Set out exactly, and with nothing added, the line containing "tammikuu 2024 (21, 1400)" and every line after it through the final line of the data.
=== EXCERPTED RECORDS ===
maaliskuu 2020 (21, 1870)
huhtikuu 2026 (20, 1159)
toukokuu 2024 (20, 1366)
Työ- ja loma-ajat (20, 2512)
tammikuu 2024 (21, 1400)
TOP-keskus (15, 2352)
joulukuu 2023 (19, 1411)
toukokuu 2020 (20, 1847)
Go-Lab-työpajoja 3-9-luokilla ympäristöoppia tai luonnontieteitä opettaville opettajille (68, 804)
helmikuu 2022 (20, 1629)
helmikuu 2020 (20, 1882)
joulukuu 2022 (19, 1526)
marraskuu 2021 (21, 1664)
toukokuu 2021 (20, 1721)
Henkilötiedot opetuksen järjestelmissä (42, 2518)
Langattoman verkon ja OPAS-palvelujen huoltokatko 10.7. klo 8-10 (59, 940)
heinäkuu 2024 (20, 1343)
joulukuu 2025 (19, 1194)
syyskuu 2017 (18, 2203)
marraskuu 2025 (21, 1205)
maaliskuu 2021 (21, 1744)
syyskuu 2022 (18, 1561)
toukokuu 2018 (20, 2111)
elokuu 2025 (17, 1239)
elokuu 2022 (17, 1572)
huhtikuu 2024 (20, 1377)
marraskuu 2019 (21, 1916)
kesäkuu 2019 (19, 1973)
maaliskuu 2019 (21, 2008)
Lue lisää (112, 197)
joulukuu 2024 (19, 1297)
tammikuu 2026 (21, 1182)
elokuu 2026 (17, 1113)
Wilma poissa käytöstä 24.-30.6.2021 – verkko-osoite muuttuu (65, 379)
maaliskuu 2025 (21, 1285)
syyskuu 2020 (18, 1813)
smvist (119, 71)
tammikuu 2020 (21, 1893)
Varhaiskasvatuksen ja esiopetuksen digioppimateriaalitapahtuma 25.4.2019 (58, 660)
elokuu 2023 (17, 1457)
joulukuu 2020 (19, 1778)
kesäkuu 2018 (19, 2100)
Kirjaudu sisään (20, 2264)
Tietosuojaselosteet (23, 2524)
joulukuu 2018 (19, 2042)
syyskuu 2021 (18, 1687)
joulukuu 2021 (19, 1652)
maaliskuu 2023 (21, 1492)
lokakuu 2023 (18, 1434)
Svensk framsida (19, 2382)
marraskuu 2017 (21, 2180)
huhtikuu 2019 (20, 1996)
===
● WRITTEN REPLY
tammikuu 2024 (21, 1400)
TOP-keskus (15, 2352)
joulukuu 2023 (19, 1411)
toukokuu 2020 (20, 1847)
Go-Lab-työpajoja 3-9-luokilla ympäristöoppia tai luonnontieteitä opettaville opettajille (68, 804)
helmikuu 2022 (20, 1629)
helmikuu 2020 (20, 1882)
joulukuu 2022 (19, 1526)
marraskuu 2021 (21, 1664)
toukokuu 2021 (20, 1721)
Henkilötiedot opetuksen järjestelmissä (42, 2518)
Langattoman verkon ja OPAS-palvelujen huoltokatko 10.7. klo 8-10 (59, 940)
heinäkuu 2024 (20, 1343)
joulukuu 2025 (19, 1194)
syyskuu 2017 (18, 2203)
marraskuu 2025 (21, 1205)
maaliskuu 2021 (21, 1744)
syyskuu 2022 (18, 1561)
toukokuu 2018 (20, 2111)
elokuu 2025 (17, 1239)
elokuu 2022 (17, 1572)
huhtikuu 2024 (20, 1377)
marraskuu 2019 (21, 1916)
kesäkuu 2019 (19, 1973)
maaliskuu 2019 (21, 2008)
Lue lisää (112, 197)
joulukuu 2024 (19, 1297)
tammikuu 2026 (21, 1182)
elokuu 2026 (17, 1113)
Wilma poissa käytöstä 24.-30.6.2021 – verkko-osoite muuttuu (65, 379)
maaliskuu 2025 (21, 1285)
syyskuu 2020 (18, 1813)
smvist (119, 71)
tammikuu 2020 (21, 1893)
Varhaiskasvatuksen ja esiopetuksen digioppimateriaalitapahtuma 25.4.2019 (58, 660)
elokuu 2023 (17, 1457)
joulukuu 2020 (19, 1778)
kesäkuu 2018 (19, 2100)
Kirjaudu sisään (20, 2264)
Tietosuojaselosteet (23, 2524)
joulukuu 2018 (19, 2042)
syyskuu 2021 (18, 1687)
joulukuu 2021 (19, 1652)
maaliskuu 2023 (21, 1492)
lokakuu 2023 (18, 1434)
Svensk framsida (19, 2382)
marraskuu 2017 (21, 2180)
huhtikuu 2019 (20, 1996)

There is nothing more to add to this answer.